== Source document ==

How to read specific rows using Apache POI Event API?

爱⌒轻易说出口 提交于 2019-12-11 04:55:02

问题


I want to read large xls or xlsx file (about more than 30 MB and having 70,000+ rows). I was able to read small excel files using Apache POI eaily until I get an OutOfMemory error.

Performance and memory usage is a concern for me. I read through many posts that if memory footprint is an issue, then for XSSF, you can get at the underlying XML data, and process it yourself using XSSF and SAX (Event API). Well, I found it interesting and now can read entire xlsx file without any issue. It consumed a much less memory (less than 70 MB) compared to almost in GB (goes up to 1GB if I had -Xmx set to 1024m and it still used to hang) when not using Event API.

But now I want to customize the read process and allow only specific rows to be read from an excel. I could easily do this using org.apache.poi.ss.usermodel.Sheet#getRow(int rownum). But using Event API it reads all the rows without any interruption and I find it difficult to read specific rows, e.g. just row numbers 2,3,5, etc. Below is my entire code:

import java.io.InputStream;
import java.util.Iterator;
import java.util.Vector;
import org.apache.poi.xssf.eventusermodel.XSSFReader;
import org.apache.poi.xssf.model.SharedStringsTable;
import org.apache.poi.xssf.usermodel.XSSFRichTextString;
import org.apache.poi.openxml4j.opc.OPCPackage;
import org.xml.sax.Attributes;
import org.xml.sax.ContentHandler;
import org.xml.sax.InputSource;
import org.xml.sax.SAXException;
import org.xml.sax.XMLReader;
import org.xml.sax.helpers.DefaultHandler;
import org.xml.sax.helpers.XMLReaderFactory;

/**
 * XSSF and SAX (Event API)

===

Challenge 1
Copy the passage of the Apache POI question from "Performance and memory" up to and including "using Event API.".

== Dataset records ==

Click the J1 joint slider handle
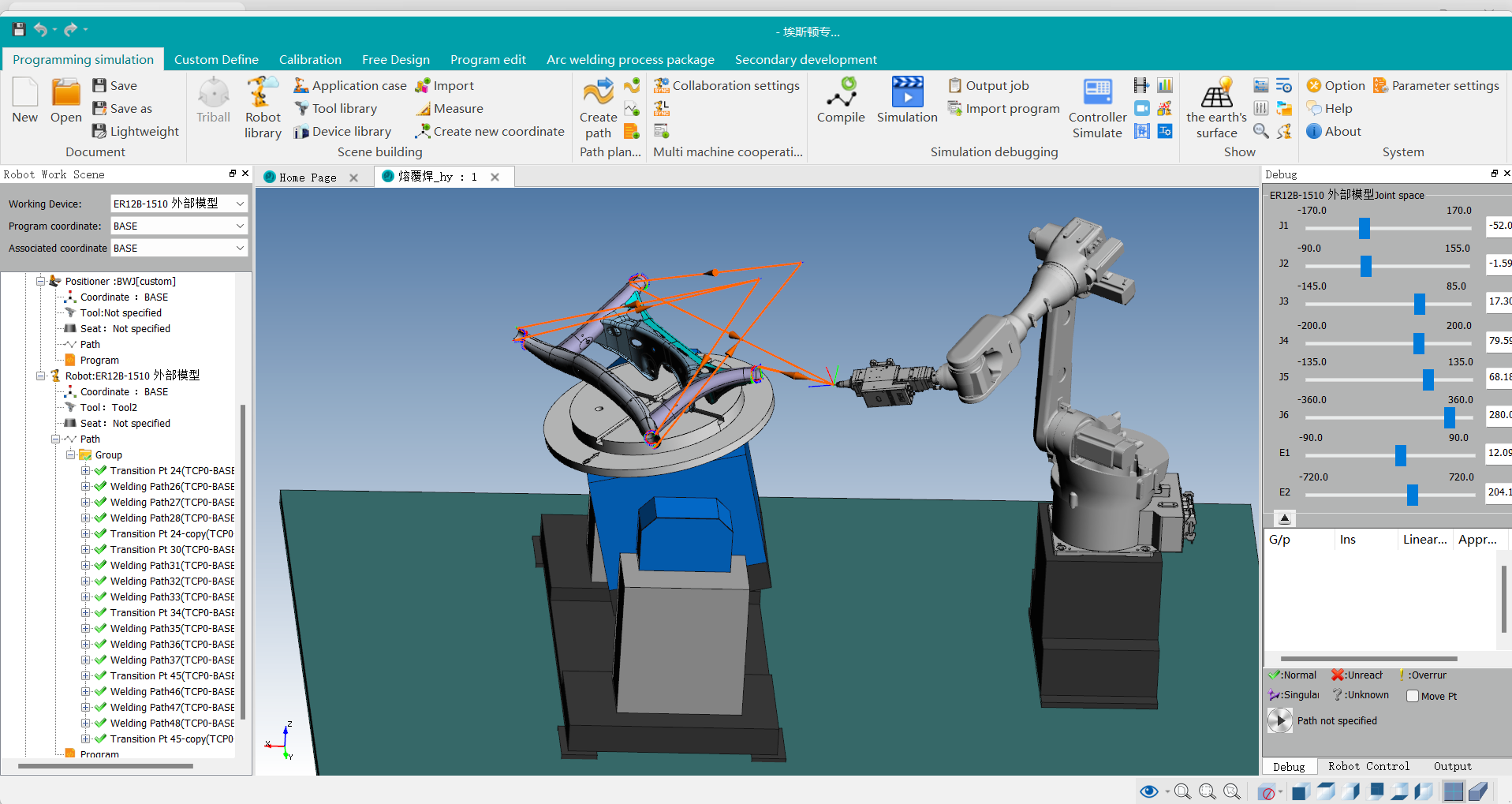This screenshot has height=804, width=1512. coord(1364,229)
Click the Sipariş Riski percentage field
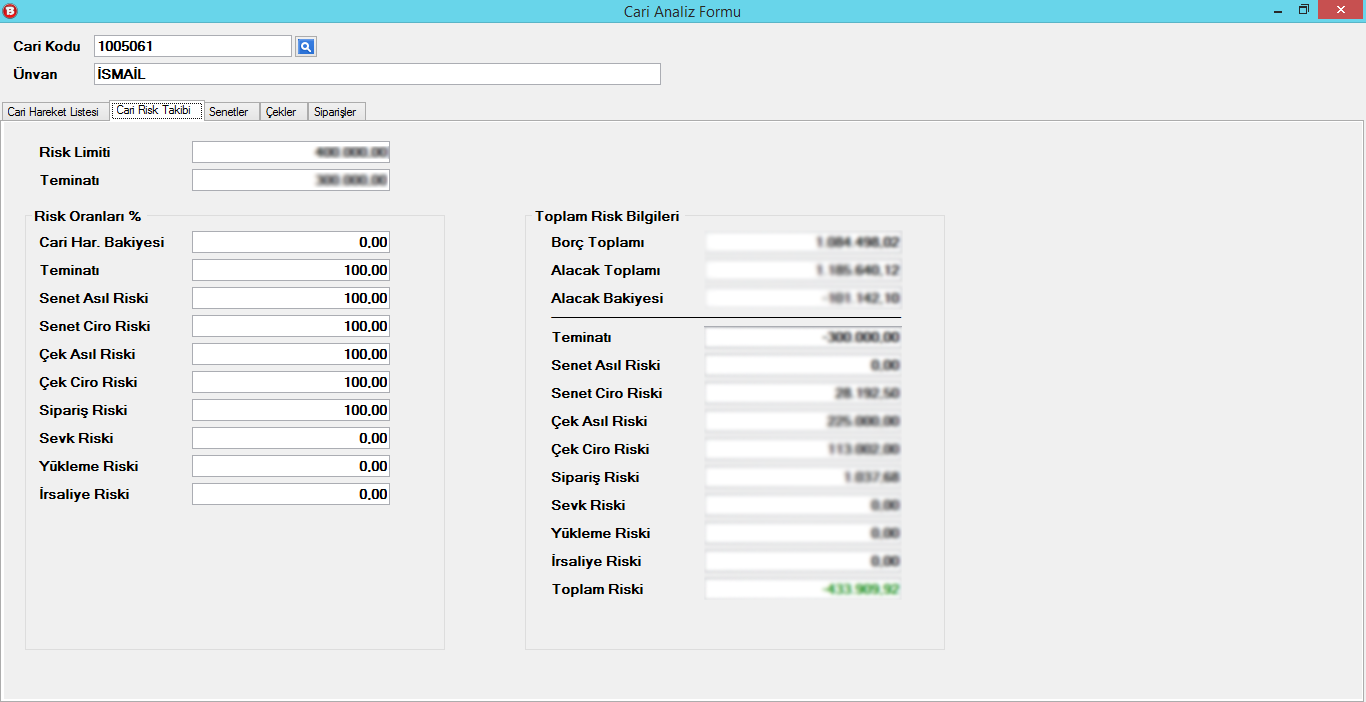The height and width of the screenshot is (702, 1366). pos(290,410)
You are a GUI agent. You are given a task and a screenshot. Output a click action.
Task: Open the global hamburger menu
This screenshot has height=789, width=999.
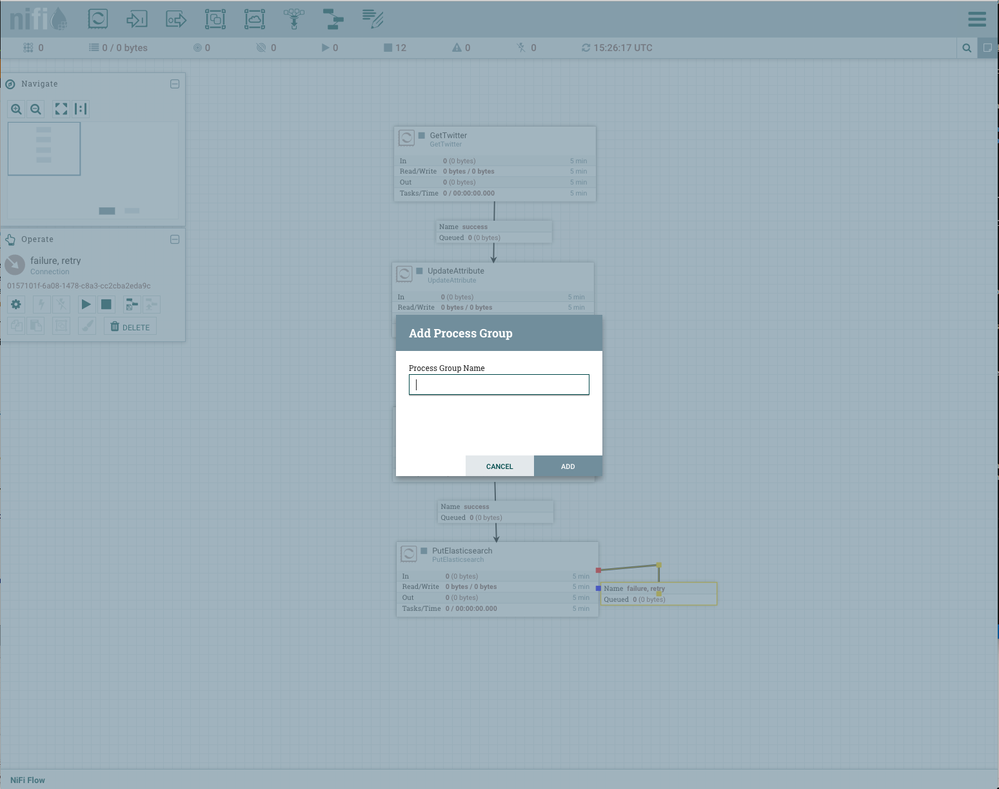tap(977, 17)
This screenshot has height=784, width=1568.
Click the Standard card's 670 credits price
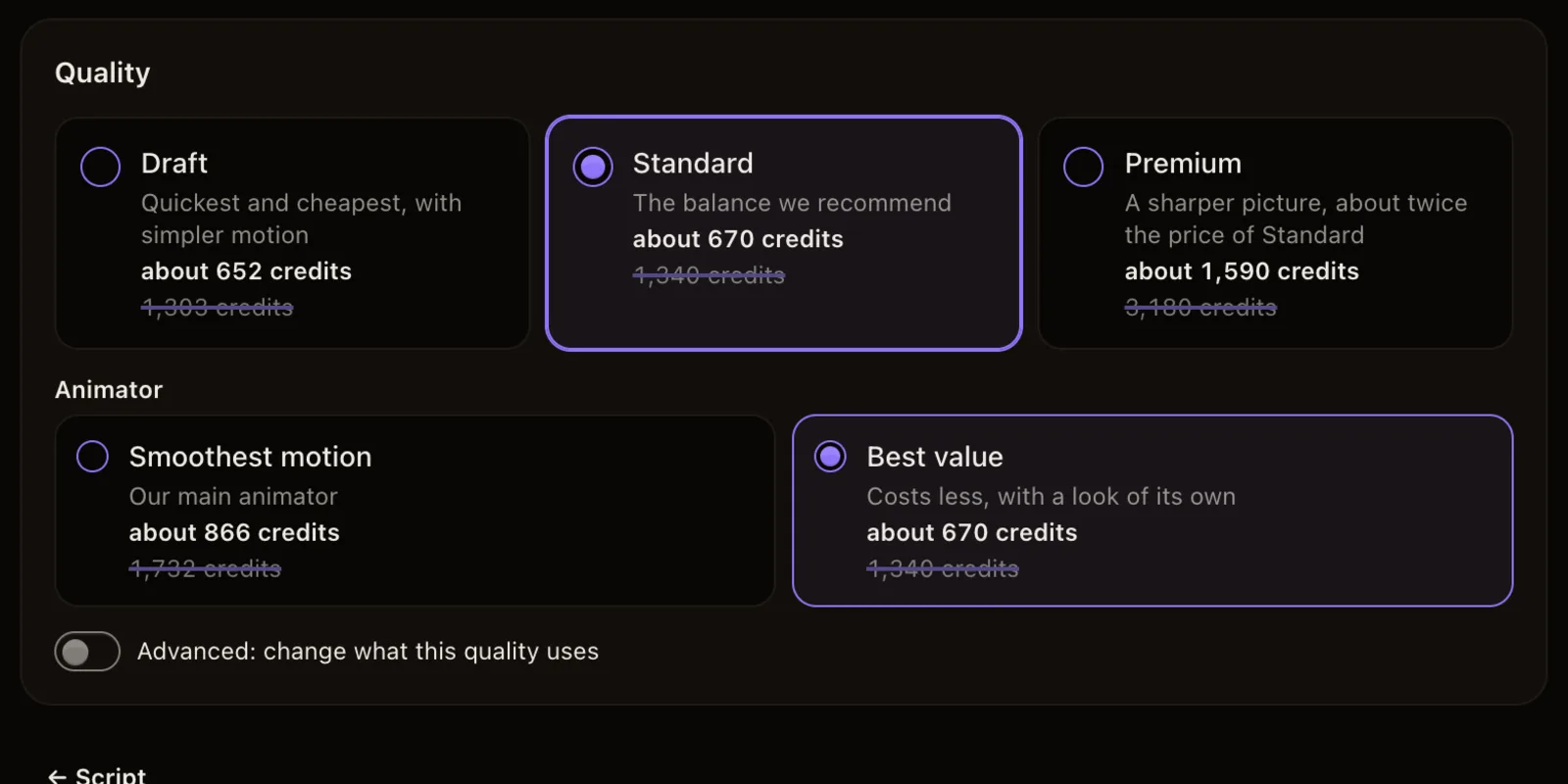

===

Challenge 2
Repeat the records from the line with "You are a GUI" through the end of the records, word for word, leaving out the pictures.

Solution 1
Performance and memory usage is a concern for me. I read through many posts that if memory footprint is an issue, then for XSSF, you can get at the underlying XML data, and process it yourself using XSSF and SAX (Event API). Well, I found it interesting and now can read entire xlsx file without any issue. It consumed a much less memory (less than 70 MB) compared to almost in GB (goes up to 1GB if I had -Xmx set to 1024m and it still used to hang) when not using Event API.

Solution 2
You are a GUI agent. You are given a task and a screenshot. Output a click action.
Task: Open the global hamburger menu
This screenshot has height=789, width=999.
tap(977, 17)
This screenshot has height=784, width=1568.
Click the Standard card's 670 credits price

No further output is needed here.